Philly Community Finds Unity After Pittsburgh Shooting

Temple Beth Zion-Beth Israel hosted Shabbat services on Nov. 2. | Bryan Leib/Facebook

On the first Shabbat since the deadliest attack on Jews in United States history, Bryan Leib went to synagogue. He went to Temple Beth Zion-Beth Israel and, during services, peeked a row ahead of him and landed on a young girl hanging on her father’s arm.

She offered Leib a wave and a smile.

“It hit me,” Leib said. “What would have happened at that moment if a gunmen came into BZBI and killed her because he’s Jewish?”

Looking around the synagogue Nov. 2, Leib’s mind wandered. What if Pittsburgh had been Philadelphia? What if Tree of Life*Or L’Simcha had been BZBI?

Anti-Semitic incidents in the U.S. have been on the rise in recent years, and the shooting in the Squirrel Hill neighborhood, which left 11 dead and more injured, pushed that reality to the forefront of the national conversation.

Jewish people in the Philadelphia area spent the week reckoning with the aftermath.

“When we are all united as Jewish people, there’s nothing that can stop us. We can’t be ashamed. We need to fight back against anti-Semitism. It’s a disease in this country, and it has been for a long time,” said Leib, the Republican candidate who ran for Pennsylvania’s 3rd District.

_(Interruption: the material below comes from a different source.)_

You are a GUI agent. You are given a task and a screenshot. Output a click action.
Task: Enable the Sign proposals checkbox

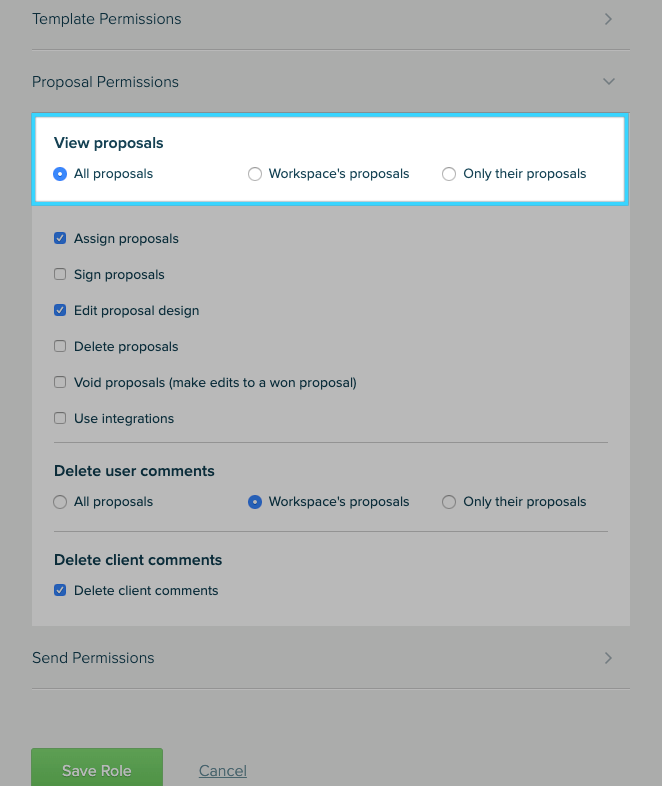[x=60, y=274]
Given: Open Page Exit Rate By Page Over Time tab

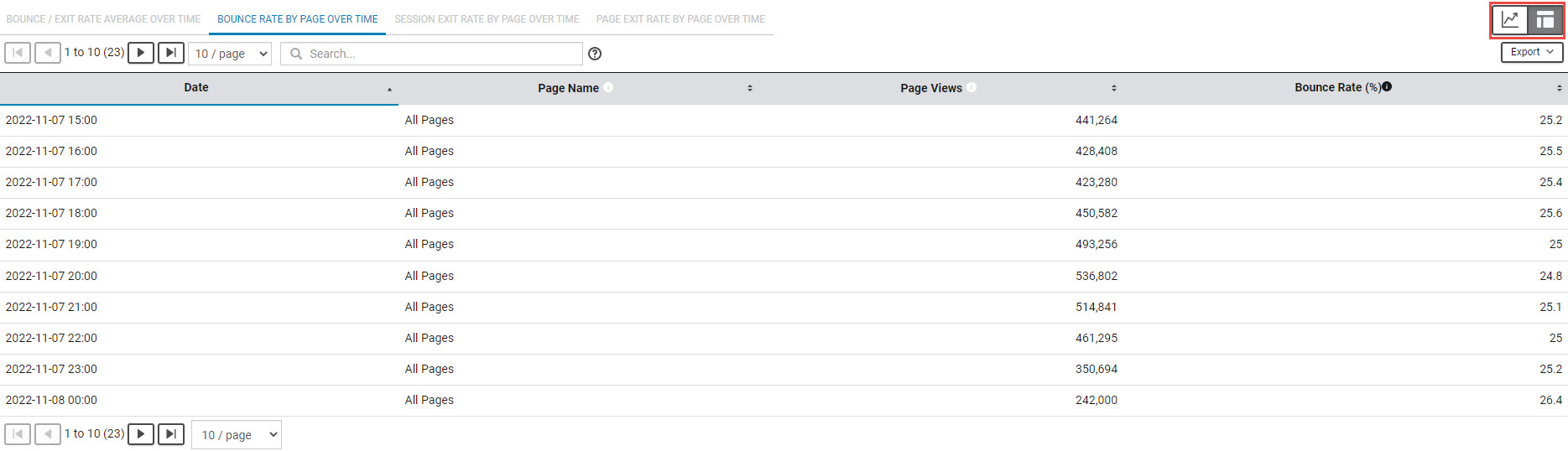Looking at the screenshot, I should click(680, 19).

After services at BZBI, Leib joined about 130 others at Chabad Young Philly, where Rabbi Doniel Grodnitzky set up a tent in the courtyard to accommodate overflow attendance. An armed security guard watched over the service.

Grodnitzky had intended to spend the week at the International Conference of Chabad-Lubavitch Emissaries in Rockland County, N.Y. His plans changed after the shooting.

“We actually have a lot of people from Squirrel Hill that come regularly to our programs,” Grodnitzky said. “We knew we had to go into full gear and do something special to bring the community together.”

He thought back to Rosh Hashanah, when he had bumped into a woman on the street. She identified herself as Natalie Hess, a former professor of bilingual and multicultural education and English language learning at Northern Arizona University.

She’s also a Holocaust survivor.

“We had a special connection,” Grodnitzky said. They blew the Shofar together and went their separate ways.

On Nov. 2, Hess walked into Chabad Young Philly along with her brother, daughter and two of her grandsons. Grodnitzky had invited her to speak during Shabbat, and with the community reeling from the shooting, she agreed to tell her story.

“She spoke about how the only reason she’s alive is because of one miracle after miracle after another,” Leib said.

“She’s literally escaped death multiple times in miraculous circumstances,” Grodnitzky said. “She’s so thankful to be alive and have this beautiful Jewish family.”

Earlier in the week at Mishkan Shalom, Rabbi Shawn Zevit paid tribute to the victims. The tragedy felt personal for him, given that he spent three years as a visiting rabbi at Dor Hadash, which shares a building with Tree of Life*Or L’Simcha. Several members of Dor Hadash have joined him in Philadelphia, and so on Oct. 30 he led a memorial service for more than 100 people. “It was very powerful,” Zevit said.

Later in the week, Zevit hopped on a plane to Toronto for the Parliament of the World’s Religions. When he went to register, Zevit was approached by a tall man wearing a head covering. The man offered a hug.

“He said, ‘You don’t know me. But I saw your kippah, and I know you’re hurting right now. We all are, and I wanted you to know we are with you.’ And off he went,’ Zevit said.

On Nov. 2, employees of the Jewish Federation of Greater Philadelphia held a vigil in the lobby of the Jewish Community Services Building for the 11 casualities. Steven Rosenberg, chief marketing officer of Jewish Federation, is a native of Squirrel Hill and shared some words with his colleagues.

“He kind of broke down,” said Laura Frank, Jewish Federation’s manager of public relations. “He knew some people that were deceased.”  

As the afternoon wore on and Shabbat grew closer, employees streamed out the elevator and made for the exits, past a round table topped with 11 burning candles. Some stopped for a moment, taking in the memorial. Then they walked out into the night, into a Shabbat unlike all the rest.